Ashdown's connection with The Gunpowder Plot is tenuous, to say the least. The house was "consecrated" to Elizabeth of Bohemia by William Craven and it was Elizabeth whom the plotters intended to place on the throne of England as a puppet ruler in the event that they had been successful in killing both King James VI and I and his heir Prince Henry.

In 1605 the nine-year-old Elizabeth was living at Coombe Abbey with Lord and Lady Harington who had been entrusted with her upbringing and education. I have blogged about Coombe and its connection to the Gunpowder Plot earlier in the year and you can read about it here. In a curious co-incidence, the Craven family bought Coombe Abbey from the Haringtons in 1622, three years before they bought Ashdown and long before William Craven became the devoted follower of Elizabeth, the Winter Queen.

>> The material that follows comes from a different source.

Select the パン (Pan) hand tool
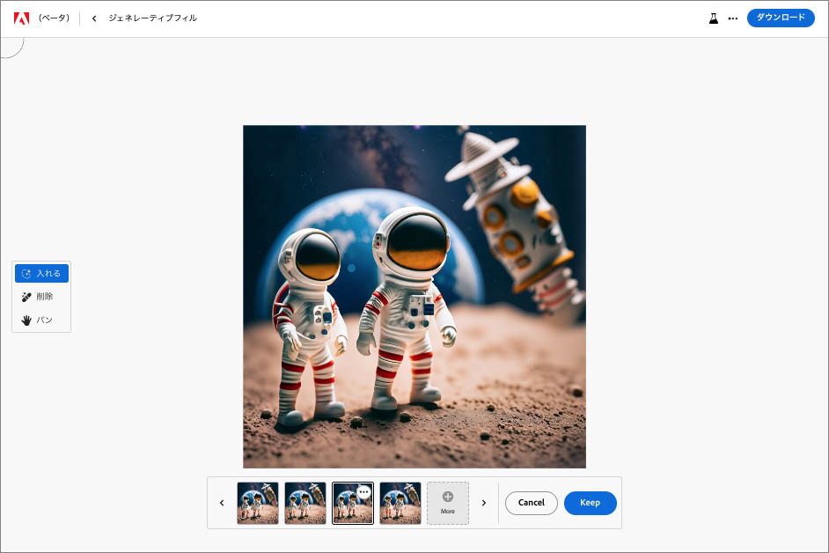 [x=41, y=320]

Coombe Abbey is in Warwickshire, and was at the centre of a thicket of properties associated with the Gunpowder Plot, some of which are lost and others that are still standing. Looking at the houses associated with the Plot shows how closely connected were the prominent Catholic recusant families who supported it, and how beautifully placed they were geographically to kidnap the young Elizabeth from Coombe and carry her off to a Catholic safe house.

Coughton Court, south of Coombe, was owned by the Throckmorton Family, who were prominent Catholics. In 1605 it was occupied by the family of Sir Everard Digby, who was one of the conspirators and the man deputed to abduct the Pricess Elizabeth from Coombe when Harington was lured away. My writing colleague Elizabeth Hanbury has blogged about her fascinating visit to Coughton Court here. It was in the drawing-room of the Coughton Gatehouse that the news was broken to Lady Digby and other Catholic supporters that the plot had failed and the conspirators, including her husband, were on the run. The gatehouse still stands as it was in the seventeenth century and visitors can enter the drawing-room where Thomas Bates, Catesby's servant, broke the bad news. The windows of the gatehouse contain heraldic glass commemorating the marriages of the Throckmortons to other prominent Catholic families including the Catesbys and the Treshams.

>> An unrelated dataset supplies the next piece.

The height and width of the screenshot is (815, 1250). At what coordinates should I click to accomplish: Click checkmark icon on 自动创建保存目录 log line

Ashby St Ledgers, to the east of Coombe, was the principal residence of the Catesby family. It was apparently at Ashby St Ledgers that the conspirators met to discuss the details of the Gunpowder Plot. They assembled in a room above the gatehouse that was private from the main house and also commanded a view of the surrounding area so that they were safe from the danger of sudden attack. Ashby St. Ledgers was also the place where Catesby amassed the armaments and gunpowder for use in the plot. The Gunpowder Plot Society relates that the "Gunpowder Plot Room" in the gatehouse "has its original paneling, and its atmosphere is such that it doesn't take much imagination to picture the plotters, sitting around, amid flickering candles, making their plans in here."

Huddington Court, the home of the Wintour or Winter brothers Robert and Thomas, is a stunning back and white half-timbered house said to have been built in 1340. Legend has it that the ghost of Robert Winter's wife wanders the gardens still waiting for her husband to return. The Gunpowder Plot Society was fortunate enough to be given a tour of Huddington and records the visit and details of many more of the properties associated with the plot on their excellent website.

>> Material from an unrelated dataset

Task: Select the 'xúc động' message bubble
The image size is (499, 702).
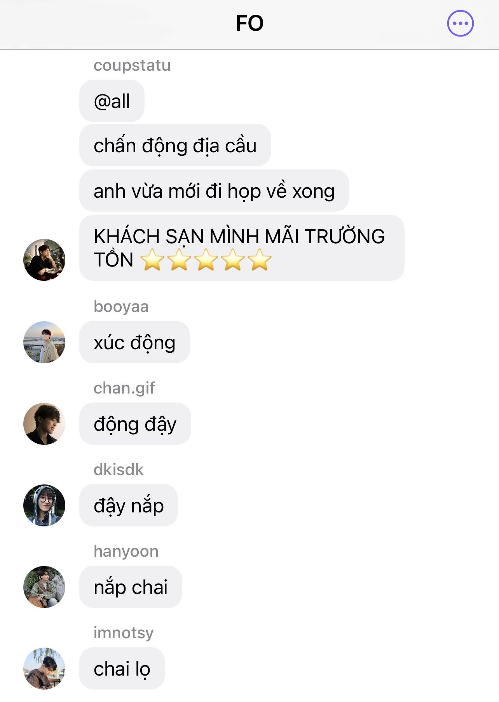Action: pyautogui.click(x=134, y=342)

One property far removed geographically from the focus of the Gunpowder Plot and yet devastatingly affected by the involvement of its owner in the Plot is Lyveden New Bield in Northamptonshire. Lyveden belonged to the Tresham family. Sir Francis Tresham's mother was a Throckmorton; the family were staunch Catholics and Sir Francis died in the Tower of London for his part in the Gunpowder Plot. The heavy recusant taxes paid by the family coupled with the disaster of Sir Francis's death meant that the Treshams were ruined and the house at Lyveden never completed. Today it stands as a 400 year old ruin to the memory of a plot that was foiled and the complicated tangle of family relationships and catholic loyalties that were destroyed as a result.